With oil and gasoline touching all-time highs again Monday, raging energy-price fever showed no sign of breaking. Before it's over, oil could cost at least $125 a barrel and gasoline more than $4 a gallon in California.
Even if oil were to stop its frenzied record-a-day pace, gasoline costs would probably keep rising for several weeks as past oil price increases trickled down to the pump and the summer driving season revved up.
"Every day there is a new irritant" propelling prices higher, said John Kilduff, head of energy risk management at MF Global in New York, citing the continued weakness of the dollar, violence near oil installations in Nigeria and declining Russian production.
Another factor lending strength to the surge is the apparent willingness of Americans to put up with runaway prices.

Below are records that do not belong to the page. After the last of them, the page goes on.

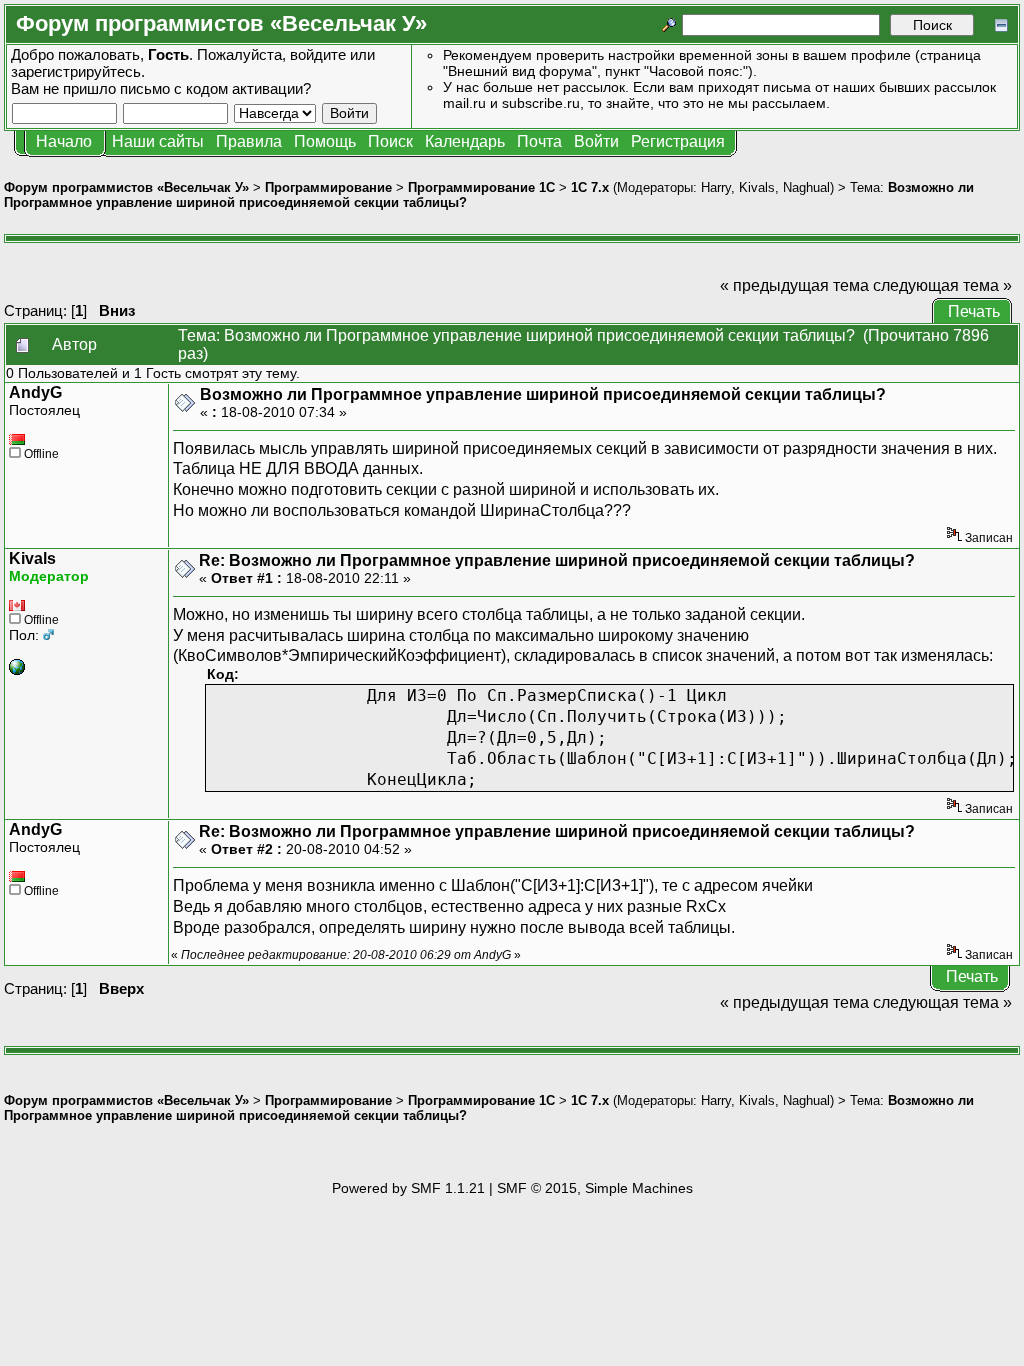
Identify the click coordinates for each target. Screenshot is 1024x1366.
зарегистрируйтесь (76, 71)
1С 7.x (590, 187)
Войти (596, 141)
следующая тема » (942, 285)
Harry (716, 187)
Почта (539, 141)
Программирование (328, 187)
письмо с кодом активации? (215, 88)
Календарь (465, 141)
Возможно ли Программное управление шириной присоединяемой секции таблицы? (543, 394)
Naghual (806, 187)
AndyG (35, 392)
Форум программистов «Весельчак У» (126, 187)
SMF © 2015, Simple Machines (595, 1188)
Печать (974, 311)
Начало (64, 141)
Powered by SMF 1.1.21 (408, 1188)
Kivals (757, 187)
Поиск (390, 141)
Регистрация (678, 141)
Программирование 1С (481, 187)
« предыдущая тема (794, 285)
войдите (318, 54)
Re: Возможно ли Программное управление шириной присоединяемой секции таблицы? (557, 560)
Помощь (325, 141)
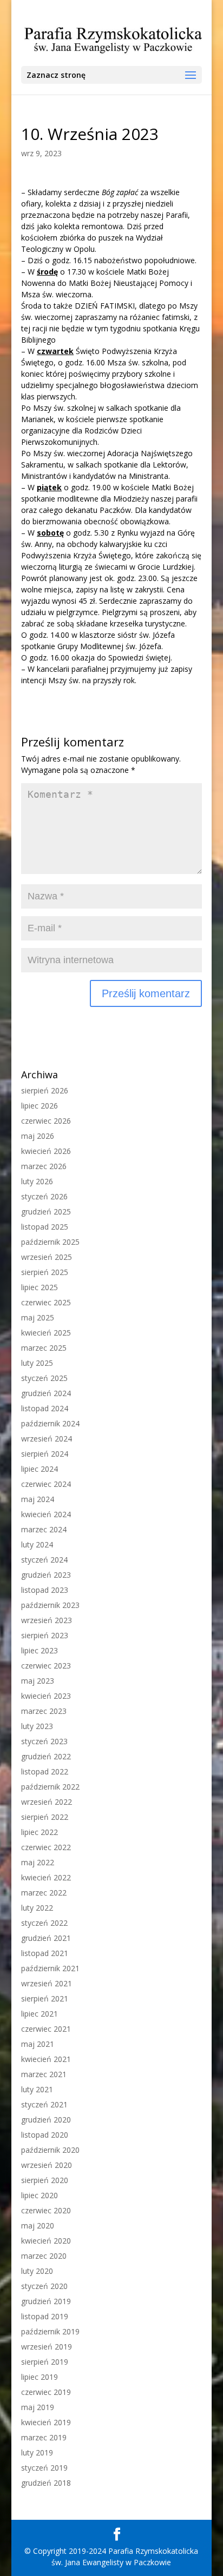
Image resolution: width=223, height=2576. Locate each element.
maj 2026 (37, 1136)
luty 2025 (37, 1363)
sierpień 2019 (44, 2362)
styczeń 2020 (44, 2286)
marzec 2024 (44, 1529)
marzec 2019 (44, 2437)
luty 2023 (37, 1726)
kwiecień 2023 (46, 1696)
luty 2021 (37, 2089)
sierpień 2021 (44, 1998)
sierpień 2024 (44, 1454)
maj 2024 (37, 1499)
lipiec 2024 (39, 1469)
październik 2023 (50, 1605)
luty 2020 (37, 2271)
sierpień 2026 (44, 1090)
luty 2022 (37, 1908)
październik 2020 (50, 2150)
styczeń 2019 (44, 2467)
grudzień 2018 (46, 2483)
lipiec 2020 (39, 2195)
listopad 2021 (44, 1953)
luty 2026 (37, 1181)
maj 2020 (37, 2225)
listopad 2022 (44, 1771)
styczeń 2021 (44, 2104)
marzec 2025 (44, 1348)
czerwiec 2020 (46, 2210)
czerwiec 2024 (46, 1484)
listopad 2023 (44, 1590)
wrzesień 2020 (46, 2165)
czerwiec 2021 (46, 2029)
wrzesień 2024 (46, 1438)
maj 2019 (37, 2407)
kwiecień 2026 (46, 1151)
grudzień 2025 (46, 1211)
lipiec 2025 (39, 1287)
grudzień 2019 (46, 2301)
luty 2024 (37, 1544)
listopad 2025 (44, 1227)
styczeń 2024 (44, 1559)
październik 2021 (50, 1968)
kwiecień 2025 (46, 1332)
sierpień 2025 (44, 1272)
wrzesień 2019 (46, 2346)
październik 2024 (50, 1423)
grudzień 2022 (46, 1756)
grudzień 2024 (46, 1393)
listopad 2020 (44, 2135)
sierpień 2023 (44, 1635)
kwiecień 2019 (46, 2422)
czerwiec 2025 (46, 1302)
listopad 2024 (44, 1408)
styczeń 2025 (44, 1378)
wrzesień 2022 (46, 1802)
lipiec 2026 (39, 1105)
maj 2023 (37, 1681)
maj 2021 (37, 2044)
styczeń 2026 (44, 1196)
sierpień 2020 (44, 2180)
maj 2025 (37, 1317)
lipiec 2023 (39, 1650)
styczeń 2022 (44, 1923)
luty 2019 (37, 2452)
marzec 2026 (44, 1166)
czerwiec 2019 (46, 2392)
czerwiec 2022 (46, 1847)
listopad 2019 (44, 2316)
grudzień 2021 (46, 1938)
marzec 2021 (44, 2074)
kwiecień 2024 (46, 1514)
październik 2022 (50, 1786)
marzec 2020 (44, 2256)
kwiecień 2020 (46, 2240)
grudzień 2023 (46, 1575)
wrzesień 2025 (46, 1257)
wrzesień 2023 (46, 1620)
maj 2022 (37, 1862)
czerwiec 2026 (46, 1121)
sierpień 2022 (44, 1817)
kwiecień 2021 (46, 2059)
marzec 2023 (44, 1711)
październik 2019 (50, 2331)
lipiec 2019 (39, 2377)
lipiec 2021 (39, 2013)
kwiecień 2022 (46, 1877)
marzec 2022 (44, 1892)
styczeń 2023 (44, 1741)
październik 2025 (50, 1242)
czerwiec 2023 (46, 1665)
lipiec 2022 (39, 1832)
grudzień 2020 (46, 2119)
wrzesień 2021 (46, 1983)
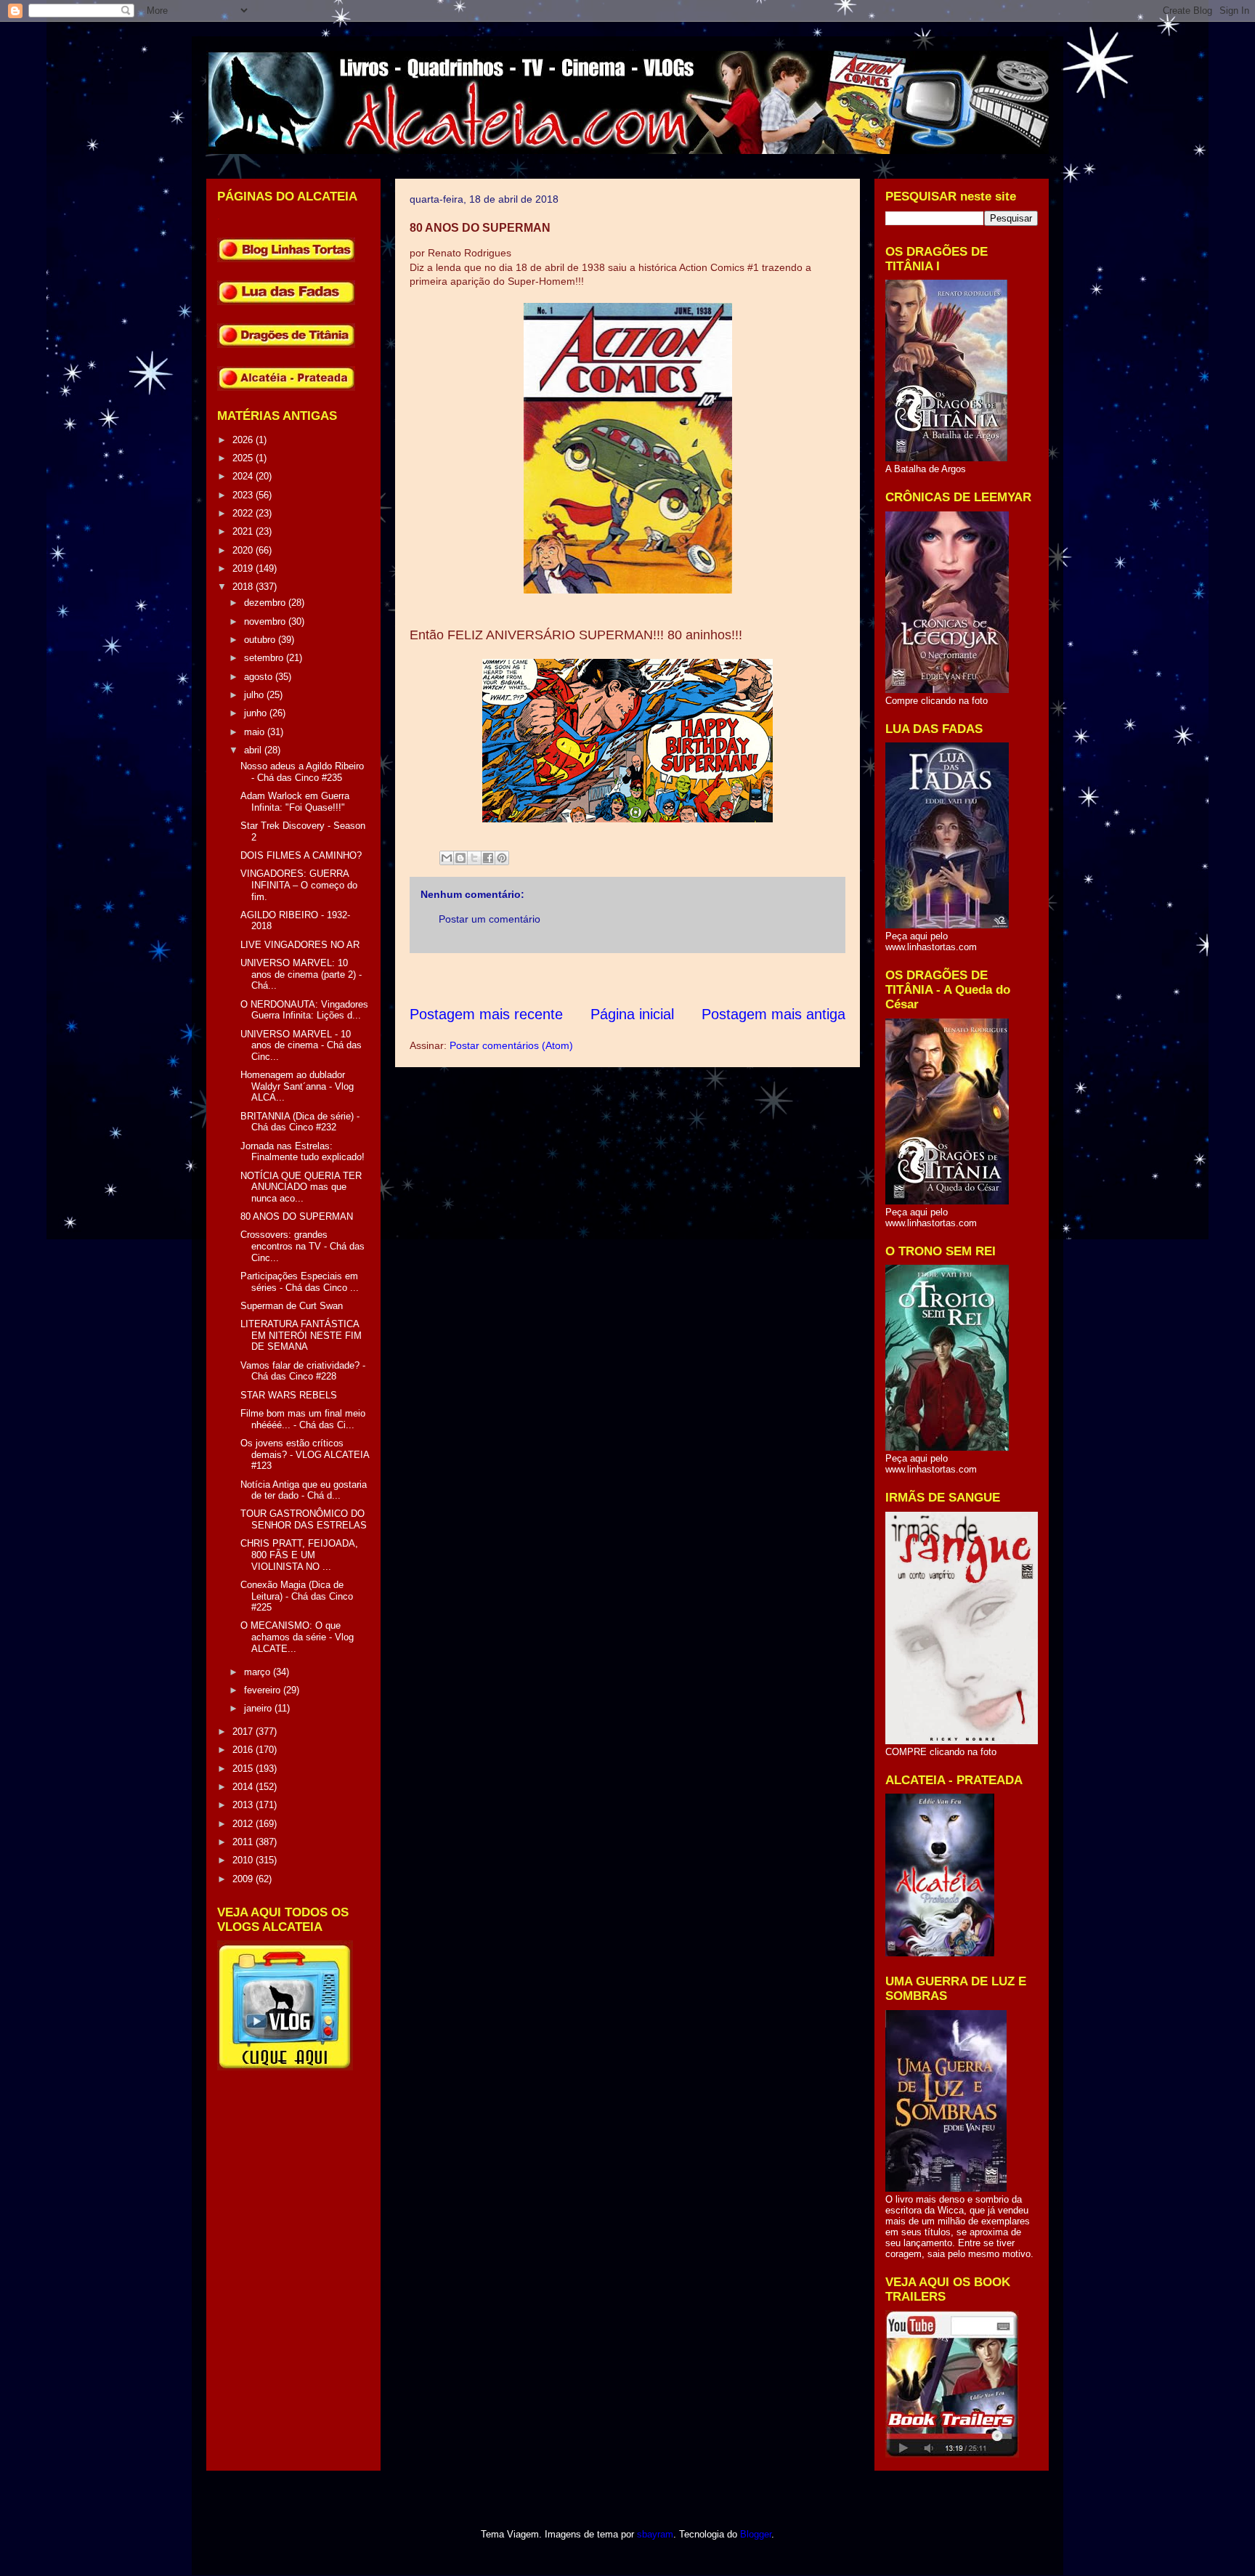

"We're not hearing the chatter. We're not hearing about boycotts or picket signs at gas stations like we did with earlier price hikes years ago," said Jason Toews, co-founder of the Gasbuddy.com website chain, where motorists report the highest and lowest prices they see.
Edward Leamer, director of the UCLA Anderson Forecast, said that high prices and a weak economy used to make consumers freeze their spending, a kind of "deer in the headlights" syndrome. Now, Leamer said, Americans are continuing to spend beyond their means no matter what.
"The deer have decided to cross the highway," he said, "and are just hoping to not get hit by a truck."
Sam Roberts of Laguna Beach has grown weary of hunting for cheap gas. The computer systems consultant said he usually would buy from whatever station was closest when his tank started to run low. On Monday morning, he passed $3.99-a-gallon gas in Newport Beach, only to find nothing better than $3.91 at a Chevron in Laguna Hills. He bought 12 gallons for his late-model Altima sedan, saving 96 cents.
"You get tired of looking for bargains because there are no bargains," he said.
On Monday, the Energy Department's weekly survey of gasoline stations found that the average price nationally for a gallon of self-serve regular had climbed 11.9 cents during the last week to a record $3.508.
Gasoline prices began rising in February along with oil prices, and the U.S. gas-price average is now 64 cents higher than it was a year ago.
It was most expensive in California, where the average price for self-serve regular jumped 7.2 cents to a record $3.846 a gallon -- 53 cents higher than a year ago. The average cost of premium passed the $4 milestone, hitting $4.053 a gallon.